CALL AND RESPONSE by Christian Marclay and Steve Beresford, published by siglio
I Am Warning You
‘I Am Warning You’ is a book-quadtych by Rafal Milach dedicated to three different border walls: the US-Mexican (#13767), the Hungarian-Serbian-Croatian (‘I Am Warning You’) and the Berlin Wall (‘Death Strip’). The photographs, alongside a collection of essays by Michael Dear, Ziemowit Szczerek and Antje Rávic Strubel, provide an architectural overview dedicated to propaganda and control, while also collecting the experiences of border communities such as memories and scars that are part of that everyday life. The quadtych depicts the various physical structures that degrade as they pass from one book to the next — from the heavily fortified American wall, to the Hungarian electric fence, to the traces and memory imprints of the Berlin Wall.

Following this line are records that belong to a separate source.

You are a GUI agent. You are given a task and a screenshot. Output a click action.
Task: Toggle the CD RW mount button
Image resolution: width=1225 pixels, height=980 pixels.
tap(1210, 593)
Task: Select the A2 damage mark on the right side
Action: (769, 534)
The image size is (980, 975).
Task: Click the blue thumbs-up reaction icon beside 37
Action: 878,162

‘I Am Warning You’ by Rafal Milach
Colours of Lost Time
Bownik’s art album consists of 35 works from the series ‘Colours of Lost Time,’ which were created by superimposing illustrations and photographs of extinct bird species onto a rotating disc, which the artist then set in motion and photographed. The colours of the resulting circles mix gradually, marking their sequential revolutions. This peculiar record of movement and the passage of time is also a symbolic chronicle of grief. In his commentary to one of the pieces reprinted in the album, Bownik revisits the event that precedes the moment of naming: ‘Abstract and accelerated dying out has become reality. What is the colour of loss?’ He then writes, adding: ‘I imagine everyday life in which, on odd days, all the news stations on the blue planet talk about death for 24 hours — but only about death caused by human civilisation and its consequences for the world.’
This beautiful album consists of photographs, an essay by art historian Grażyna Bastek and a commentary by the artist himself. Bownik worked on the series between 2017 and 2019, and presented the works for the first time at Warsaw Gallery Weekend (WGW) in 2019.